_Data for this task_
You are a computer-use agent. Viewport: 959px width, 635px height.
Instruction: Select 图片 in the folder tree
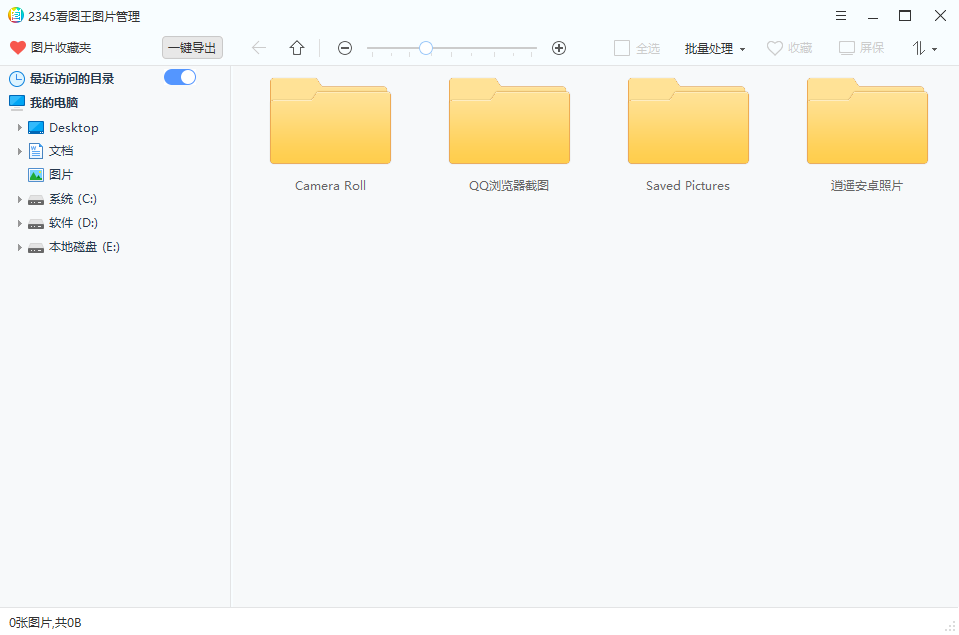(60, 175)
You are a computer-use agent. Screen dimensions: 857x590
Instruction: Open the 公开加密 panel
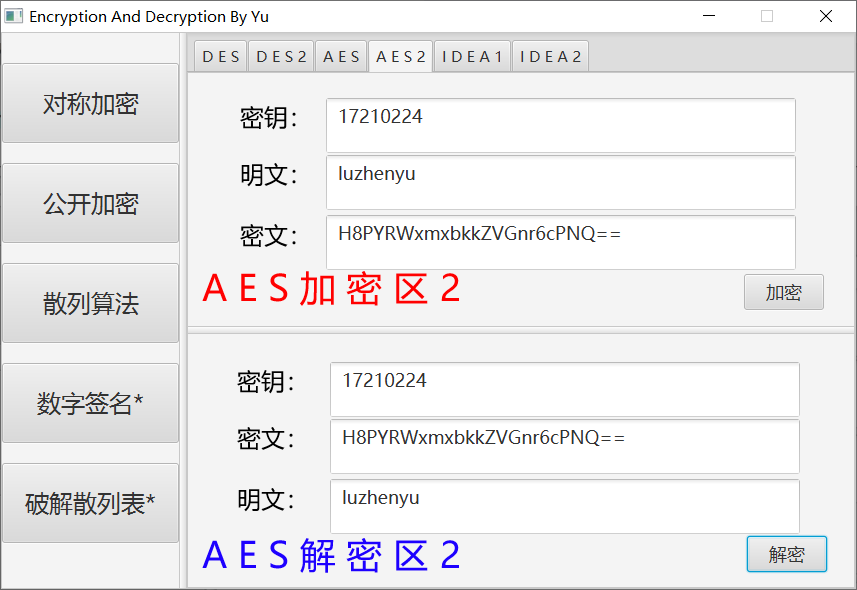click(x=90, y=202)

* * *

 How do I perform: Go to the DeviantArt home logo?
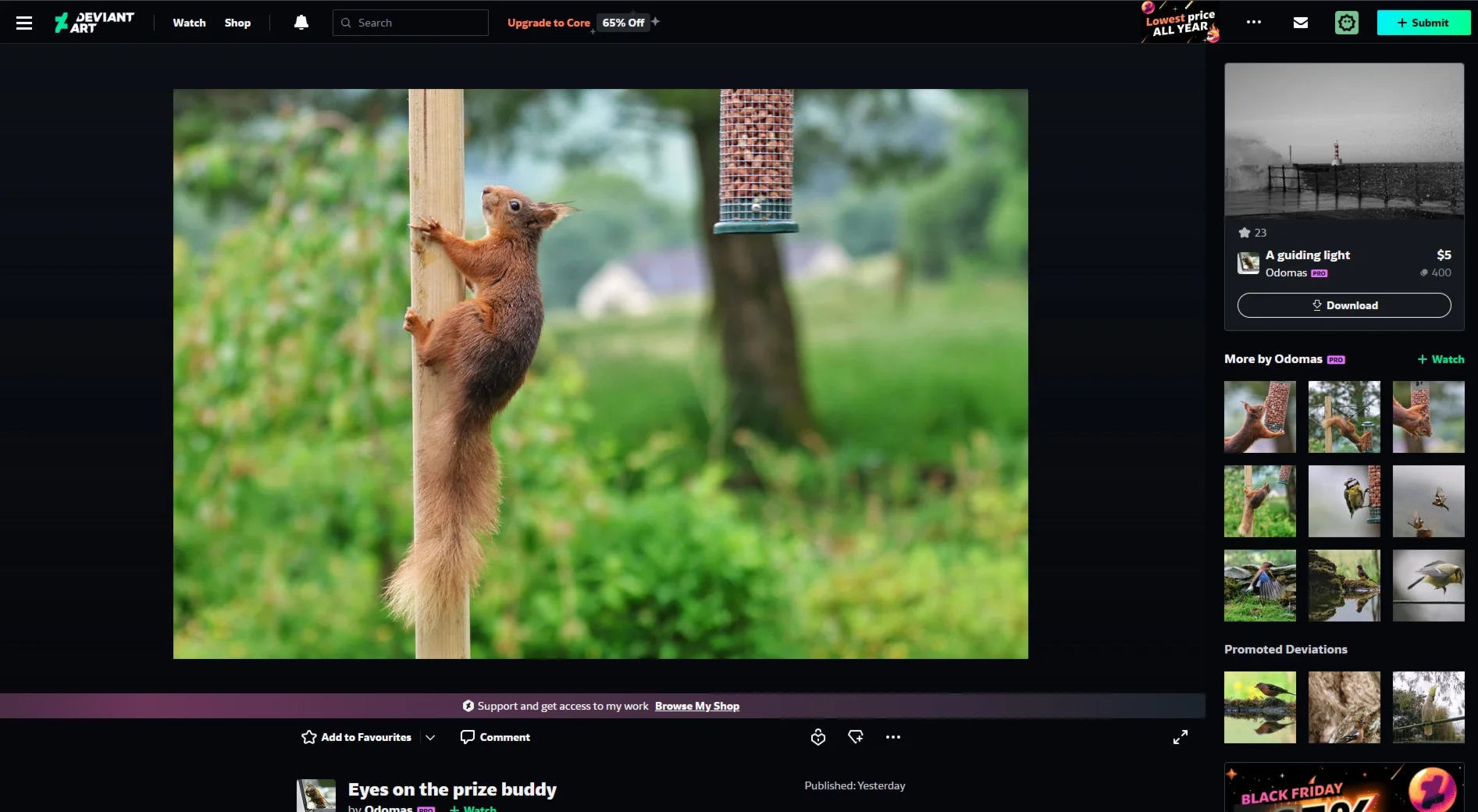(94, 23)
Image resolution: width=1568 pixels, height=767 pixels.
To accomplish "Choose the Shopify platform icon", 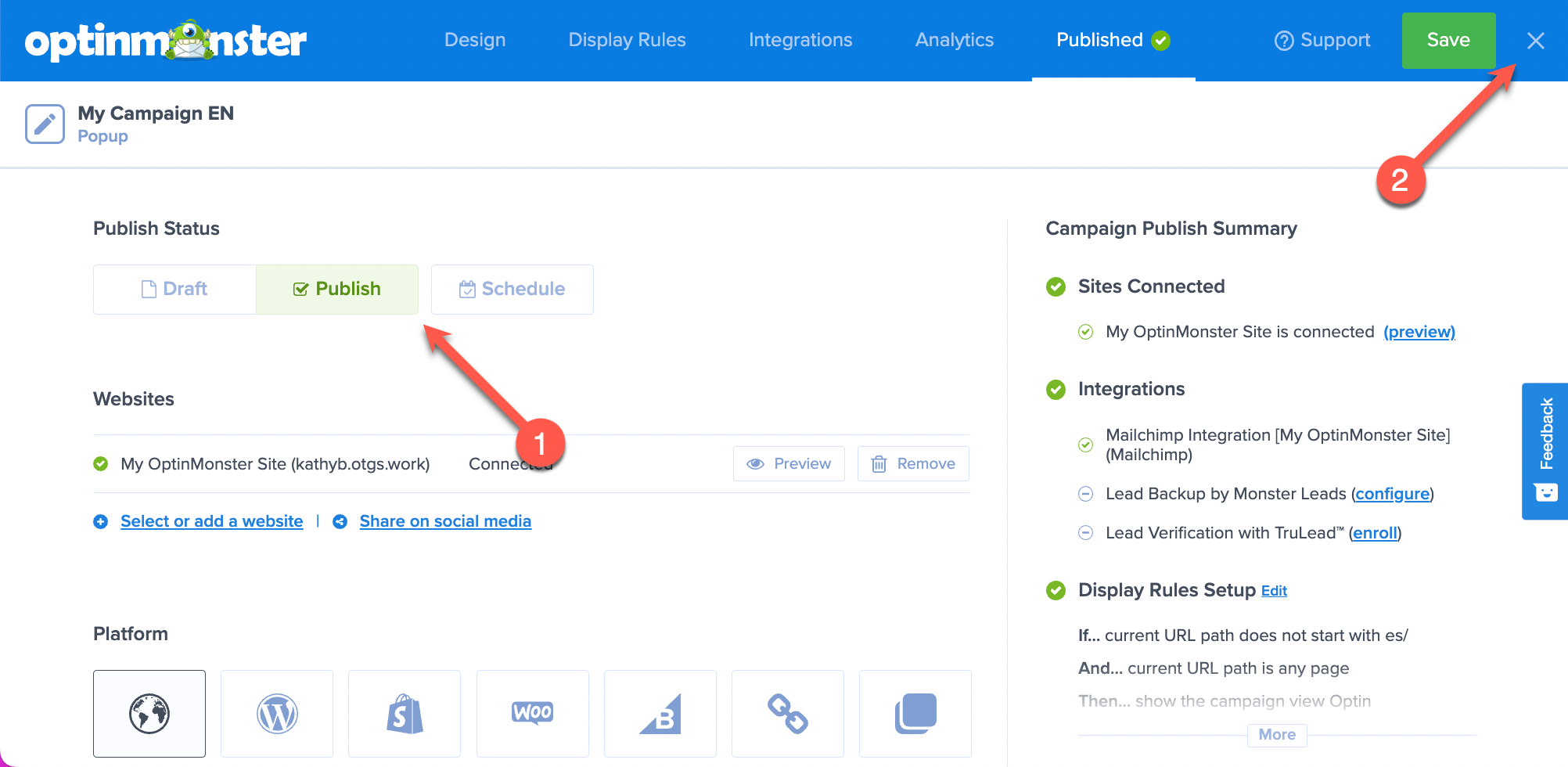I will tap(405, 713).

...

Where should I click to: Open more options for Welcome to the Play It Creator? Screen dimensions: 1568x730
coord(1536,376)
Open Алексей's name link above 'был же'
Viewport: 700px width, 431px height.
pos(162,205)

_Task requirements_
From the listing above, find the number of lines with the word "agent" in them. Answer with the number only.

_Exercise output_
2